Novel missense mutations of WNK1 in patients with hypokalemic salt‐losing tubulopathies

Clinical and genetic studies have suggested that a loss of function and gain of function mutation in the same gene can cause different diseases. The aim of this study was to test the hypothesis that inactivating mutations in WNK1 (with no K (lysine) protein kinase‐1) or WNK4 could be a new candidate for causing hypokalemic salt‐losing tubulopathy (SLT) in those patients with unknown genetic defects because SLT is the opposite phenotype to pseudohypoaldosteronism type II (PHAII).

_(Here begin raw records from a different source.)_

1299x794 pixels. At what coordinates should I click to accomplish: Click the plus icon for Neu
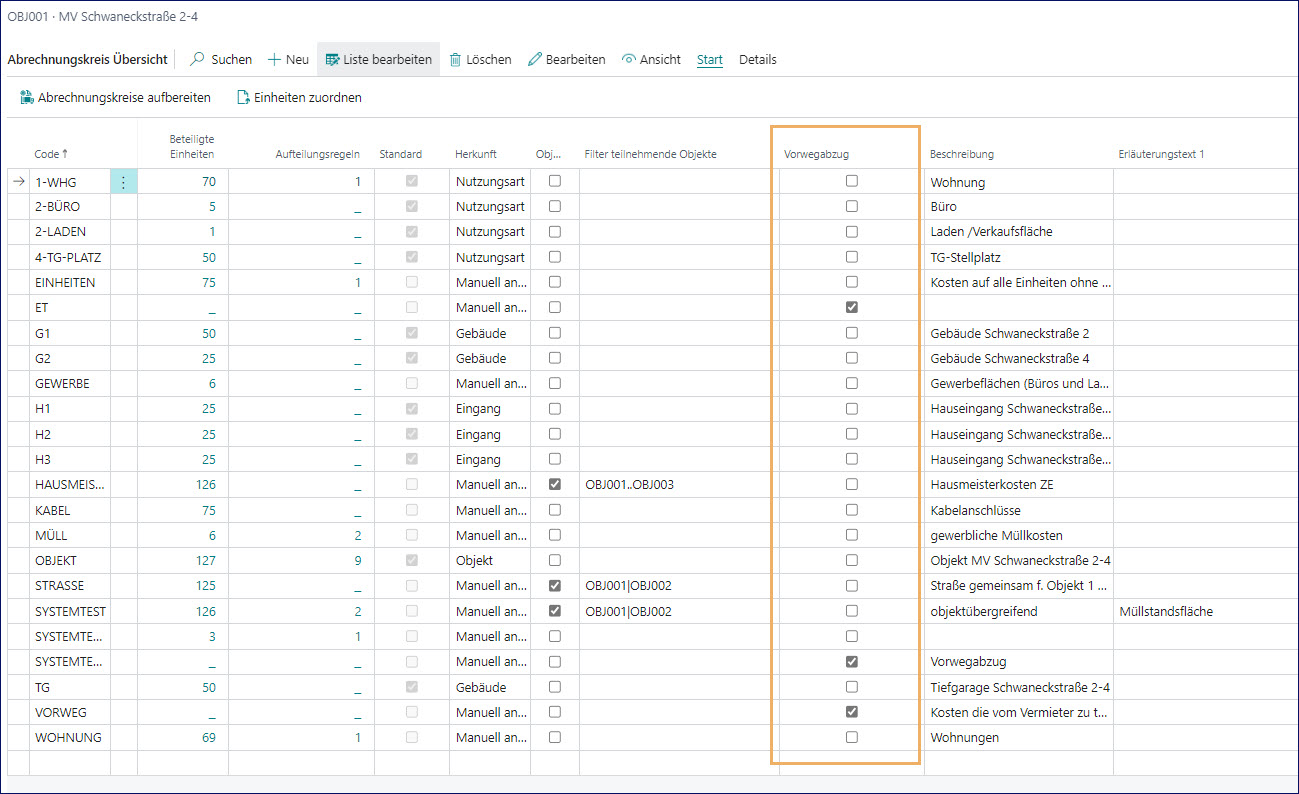click(x=274, y=59)
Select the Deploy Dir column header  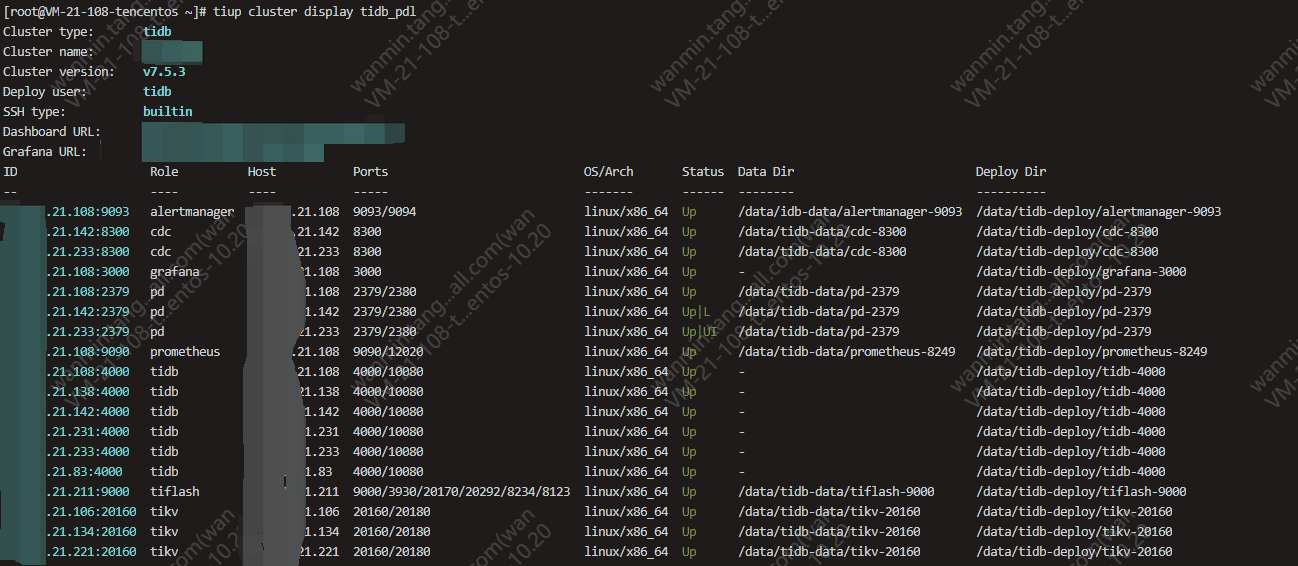(x=1011, y=172)
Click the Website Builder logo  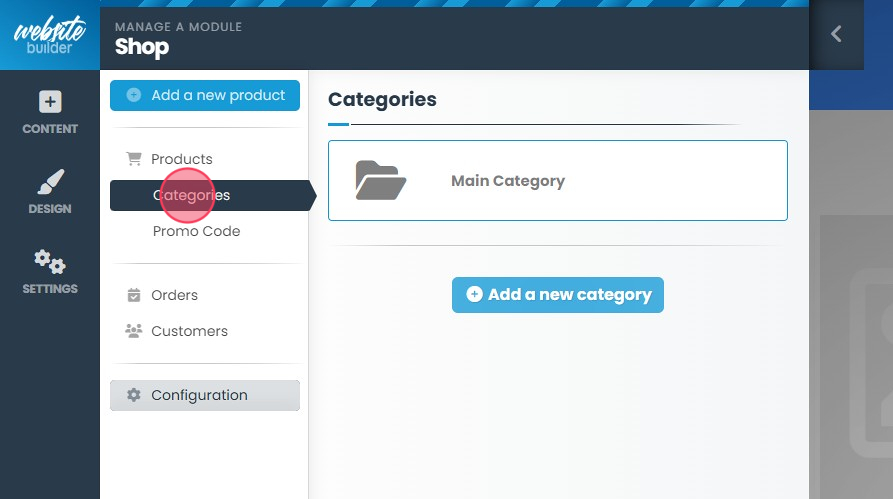point(49,35)
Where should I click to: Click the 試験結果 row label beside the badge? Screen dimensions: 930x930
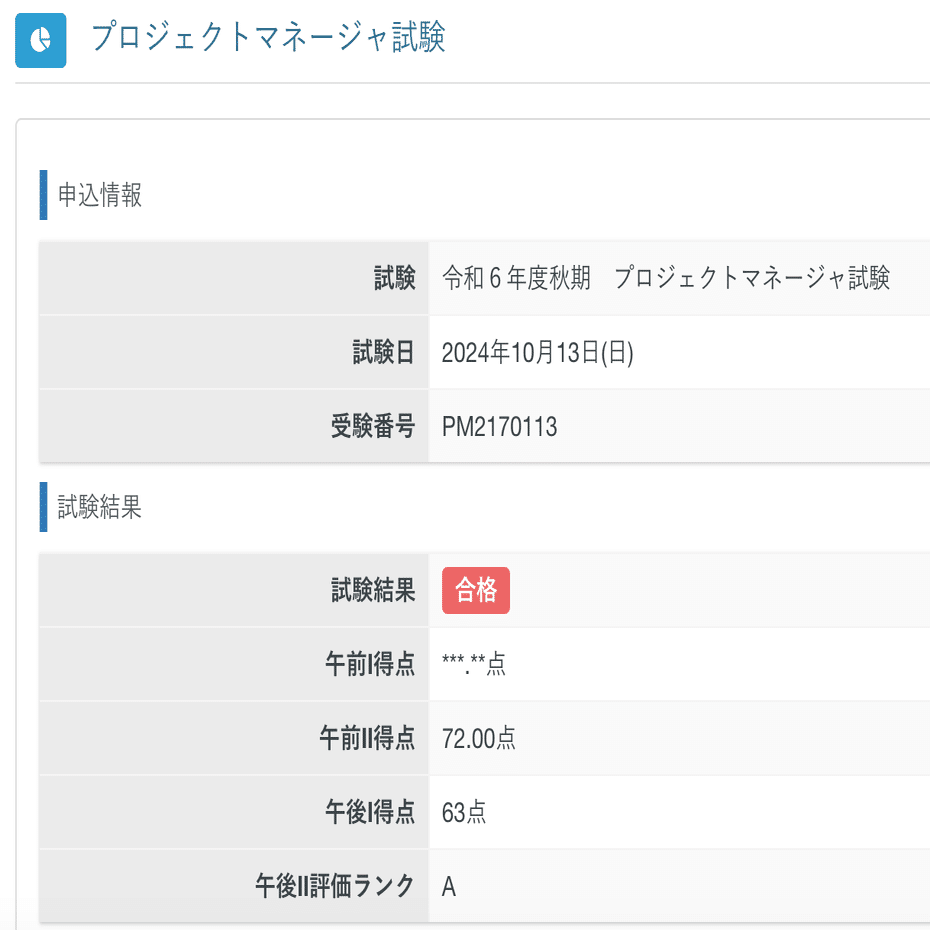tap(372, 591)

We screened 44 SLTs patients and found that 33 (75%) cases had homozygous or compound heterozygous mutations in CLCNKB or SLC12A3. Two novel missense mutations were identified in WNK1, but not in WNK4, in 2 of the remaining 11 patients. The WNK1 mutations occurred in the protein C‐terminus domain, de novo and inherited, respectively. One of these WNK1 mutations was shown to reduce NCC protein membrane expression in vitro because of impairing the suppressive effect of WNK4‐mediated inhibition. Taken together, our findings suggest that inactivating mutations in WNK1 may cause SLT, a phenotype opposite to that of PHAII caused by WNK1 intronic deletion.